Aedion let out a low chuckle, the Sword of Orynth lifting a bit higher. “I don’t think you’d walk away from it.”
And it was the sight of that blade, her father’s blade, the blade of her people…
Aelin lifted her chin, and the flames encircling her left hand flickered brighter.
The overseer’s watery blue eyes slid to hers, narrowing with amusement. “Too bad you didn’t have that little gift when I put you in those pits. Or when I painted the earth with your blood.”
A low snarl was Aedion’s answer.
But Aelin made herself smile. “It’s late. I just trounced your soldiers.
Let’s get this chat out of the way so I can have some rest.”
The overseer’s lip curled. “You’ll learn proper manners soon enough, girl. All of you will.”
The amulet between her breasts seemed to grumble, a flicker of raw, ancient power.
Aelin ignored it, shutting out any thought of it. If the Valg, if Erawan, got one whiff that she possessed what he so desperately sought—
The overseer again opened his mouth. She attacked.
Fire blasted him into the nearest wall, surging down his throat, through his ears, up his nose. Flame that did not burn, flame that was mere light, blindingly white—
The overseer roared, thrashing as her magic swept into him, melded with him.
But there was nothing inside to grab on to. No darkness to burn out, no remaining ember to breathe life into. Only—
Aelin reeled back, magic vanishing and knees buckling as if struck. Her head gave a throb, and nausea roiled in her gut. She knew that feeling—that taste.
Iron. As if the man’s core was made of it. And that oily, hideous aftertaste … Wyrdstone.
The demon inside the overseer let out a choked laugh. “What are collars and rings compared to a solid heart? A heart of iron and Wyrdstone, to replace the coward’s heart beating within.”
“Why,” she breathed.
“I was planted here to demonstrate what is waiting should you and your court visit Morath.”

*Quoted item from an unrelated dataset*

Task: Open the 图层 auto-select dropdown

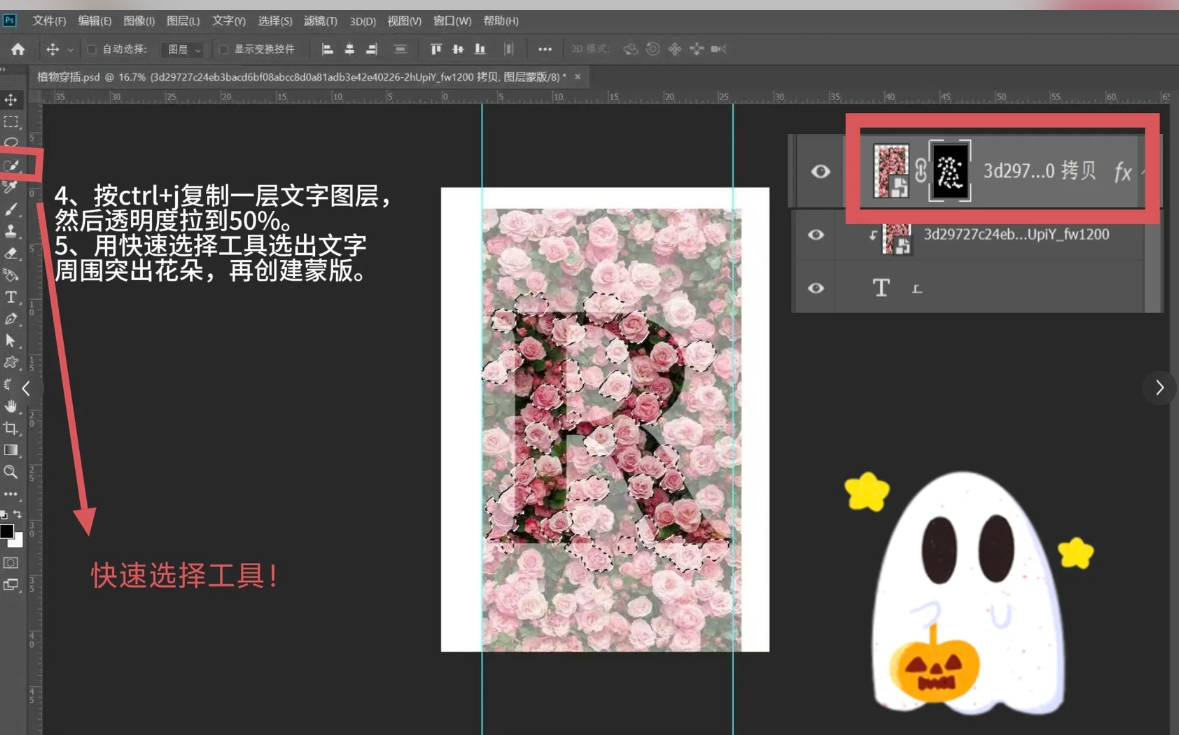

Aelin slammed her fire into him, scouring his insides, striking that core of pure darkness inside. Again, again, again. The overseer kept roaring, but Aelin kept attacking, until—
She vomited all over the stones between them. Aedion hauled her upright.

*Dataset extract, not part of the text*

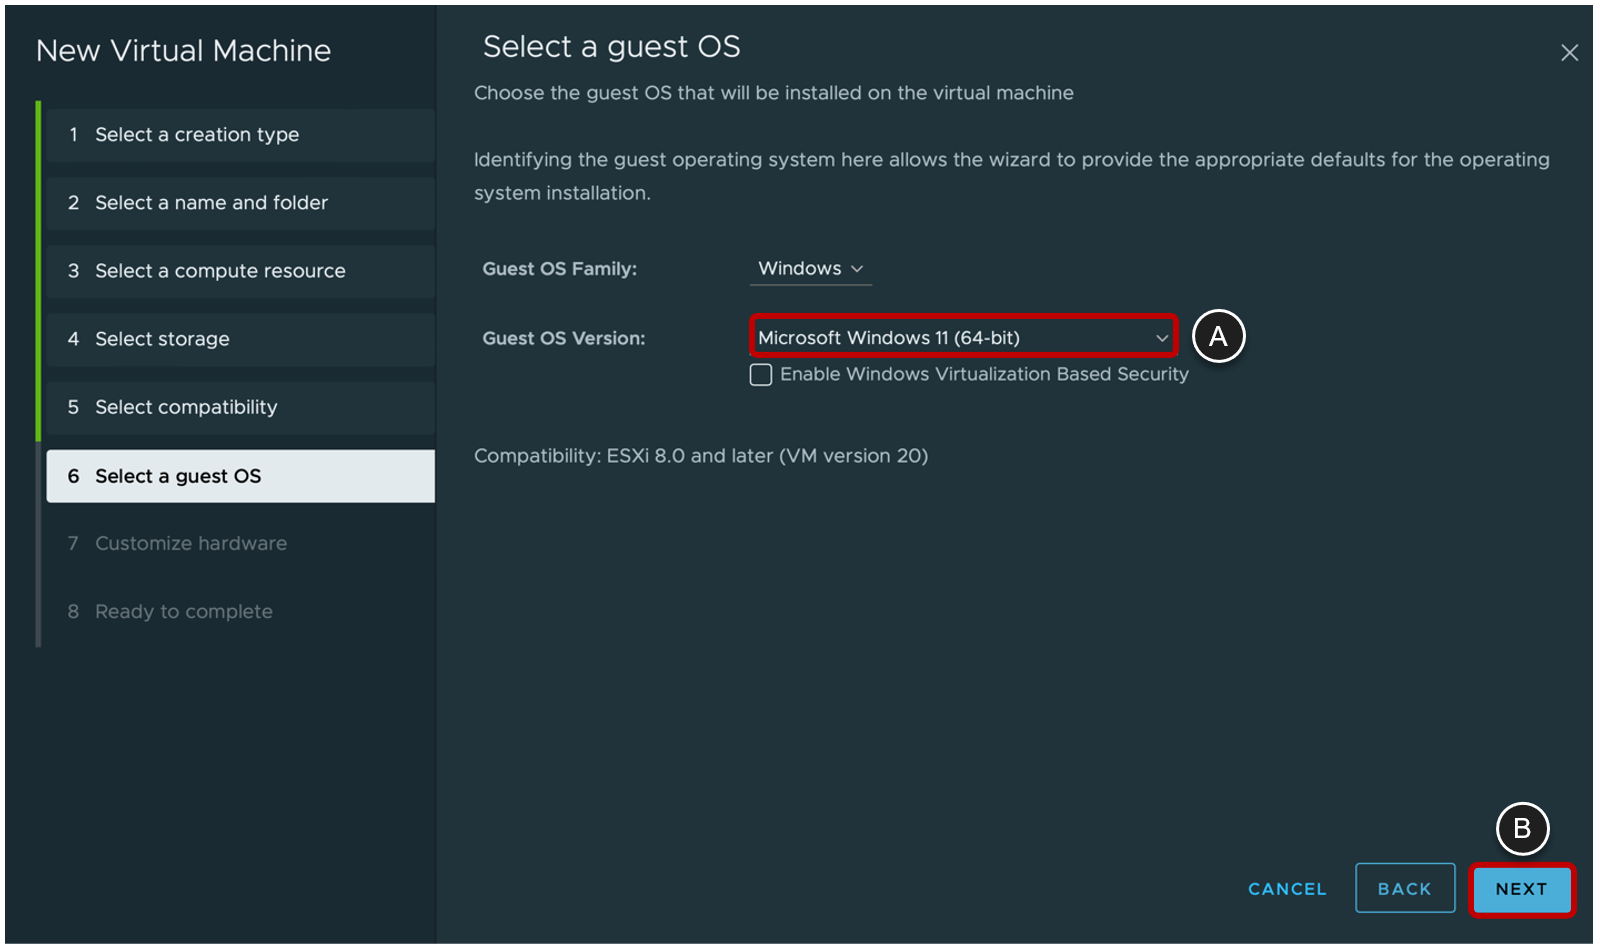Close the New Virtual Machine wizard
Viewport: 1600px width, 950px height.
1570,53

Aelin lifted her head. She’d burned off his clothes, but not touched the skin.
And there—pulsing against his ribs as if it were a fist punching through
—was his heart.
It slammed into his skin, stretching bone and flesh.
Aelin flinched back. Aedion threw a hand in her path as the overseer arched in agony, his mouth open in a silent scream.
Lysandra flapped down from the rafters, shifting into leopard form at their side and snarling.
Again, that fist struck from inside. And then bones snapped, punching outward, ripping through muscle and skin as if his chest cavity were the petals of a blooming flower. There was nothing inside. No blood, no organs.
Only a mighty, ageless darkness—and two flickering golden embers at its core.
Not embers. Eyes. Simmering with ancient malice. They narrowed in acknowledgment and pleasure.
It took every ounce of her fire to steel her spine, to tilt her head at a jaunty angle and drawl, “At least you know how to make a good entrance, Erawan.”